Matt Moulson in 2013. Photo: Robert Kowal

Matt Moulson in 2013. Photo: Robert Kowal

Winger Matt Moulson led the team in Corsi REL% last night with 25.4. That is, 25.4% more shots are made by the Sabres than by their opponents in a hypothetical game in which Moulson plays all 60 minutes than in a hypothetical Moulson-free game. Moulson played 17:39 last night and took no shots himself, but he has a positive Corsi REL% every season since joining the Islanders in 2009. He was traded from New York to Buffalo after playing 11 games in 2013 with a -2.1, but bounced back in Buffalo for a 3.5 Corsi REL%. He had a cup of coffee in Minnesota with a 4.1 Corsi REL% in 20 games, finishing with a 2.3 on the season. Moulson came back to Buffalo thereafter.

Defender Rasmus Ristolainen led the team in shifts (30) and came in at 22:04 on the ice, five seconds behind leader Tyler Ennis. Ristolainen is getting a lot of ice time as a development move, and it’s starting to pay off – he’s taken 47 shots in 437 minutes over 18 games, when in 2013-14 he took a total of 52 in 650 minutes and 34 games. Ristolainen’s focus on playing scoring defense doesn’t appear to be paying off, though – even as he’s taking more shots, it appears from the statistics that he’s playing weaker defense. He’s taking more but allowing more, as well; although his Corsi For% is rising, it’s still weak (43.9%), and more shots are allowed to the defense while he’s on ice than while he’s off ice (reflected in his -9.0 Corsi REL%).

Linus Ullmark's minion-themed mask

Linus Ullmark’s minion-themed mask

Linus Ullmark performed well, allowing 2 goals on 28 shots; the Sabres scored once on 26. Ullmark is 4-3, including a difficult November 5 loss to the Lightning.
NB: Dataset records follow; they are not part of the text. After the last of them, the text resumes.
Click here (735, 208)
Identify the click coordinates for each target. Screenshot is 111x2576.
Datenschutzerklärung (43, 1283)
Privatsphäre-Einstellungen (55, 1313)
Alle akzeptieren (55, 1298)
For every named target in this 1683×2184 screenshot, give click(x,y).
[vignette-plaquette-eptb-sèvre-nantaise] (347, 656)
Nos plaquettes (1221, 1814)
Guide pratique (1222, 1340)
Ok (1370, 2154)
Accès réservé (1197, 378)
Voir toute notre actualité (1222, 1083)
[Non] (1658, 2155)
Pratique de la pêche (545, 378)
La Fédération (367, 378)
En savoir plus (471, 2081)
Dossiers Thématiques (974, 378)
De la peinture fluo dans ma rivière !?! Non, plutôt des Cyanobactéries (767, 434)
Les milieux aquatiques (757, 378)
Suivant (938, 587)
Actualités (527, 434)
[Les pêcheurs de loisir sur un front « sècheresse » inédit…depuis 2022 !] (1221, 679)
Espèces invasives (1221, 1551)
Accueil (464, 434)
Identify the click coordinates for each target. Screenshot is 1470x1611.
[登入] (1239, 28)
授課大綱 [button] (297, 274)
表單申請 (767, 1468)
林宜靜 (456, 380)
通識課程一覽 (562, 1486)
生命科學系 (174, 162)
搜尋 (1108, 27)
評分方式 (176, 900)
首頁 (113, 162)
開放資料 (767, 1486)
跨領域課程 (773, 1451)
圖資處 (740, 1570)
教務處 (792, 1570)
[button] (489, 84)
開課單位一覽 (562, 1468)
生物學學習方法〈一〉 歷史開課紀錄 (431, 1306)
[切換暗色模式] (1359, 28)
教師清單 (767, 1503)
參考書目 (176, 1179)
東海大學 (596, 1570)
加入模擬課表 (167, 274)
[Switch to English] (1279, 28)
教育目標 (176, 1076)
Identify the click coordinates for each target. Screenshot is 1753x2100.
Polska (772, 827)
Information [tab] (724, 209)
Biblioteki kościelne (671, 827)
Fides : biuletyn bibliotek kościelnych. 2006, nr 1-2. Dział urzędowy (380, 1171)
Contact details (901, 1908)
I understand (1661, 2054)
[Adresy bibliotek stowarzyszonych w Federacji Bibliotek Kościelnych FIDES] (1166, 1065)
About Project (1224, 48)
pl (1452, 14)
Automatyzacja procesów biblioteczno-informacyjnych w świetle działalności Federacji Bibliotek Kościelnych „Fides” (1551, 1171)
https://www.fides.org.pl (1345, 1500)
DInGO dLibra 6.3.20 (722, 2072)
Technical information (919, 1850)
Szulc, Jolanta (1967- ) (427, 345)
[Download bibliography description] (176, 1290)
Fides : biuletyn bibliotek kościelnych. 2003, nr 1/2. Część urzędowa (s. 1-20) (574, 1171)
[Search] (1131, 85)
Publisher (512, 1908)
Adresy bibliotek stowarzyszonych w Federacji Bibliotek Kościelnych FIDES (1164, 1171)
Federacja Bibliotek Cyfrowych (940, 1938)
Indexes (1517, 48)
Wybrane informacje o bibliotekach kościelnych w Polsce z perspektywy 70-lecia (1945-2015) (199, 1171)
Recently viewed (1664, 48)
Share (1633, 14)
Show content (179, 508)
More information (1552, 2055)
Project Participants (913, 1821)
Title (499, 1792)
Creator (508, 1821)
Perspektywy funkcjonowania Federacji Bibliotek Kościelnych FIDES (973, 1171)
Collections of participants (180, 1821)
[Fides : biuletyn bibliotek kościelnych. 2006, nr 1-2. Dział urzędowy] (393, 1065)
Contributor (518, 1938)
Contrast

For a rookie, Ullmark’s 2.39 goals against average is solid – it’s better than Chad Johnson‘s 2.67, and Ullmark has a positive goals saved above average; it remains to be seen whether he’ll maintain his relatively high level of performance. So far, that single period against the Lightning seems to be a deviation. Johnson’s been much more variant. From a development perspective, I like seeing Linus start.

Both Buffalo and Dallas are idle tonight. The Sabres’ next game will be on the 19th at St. Louis.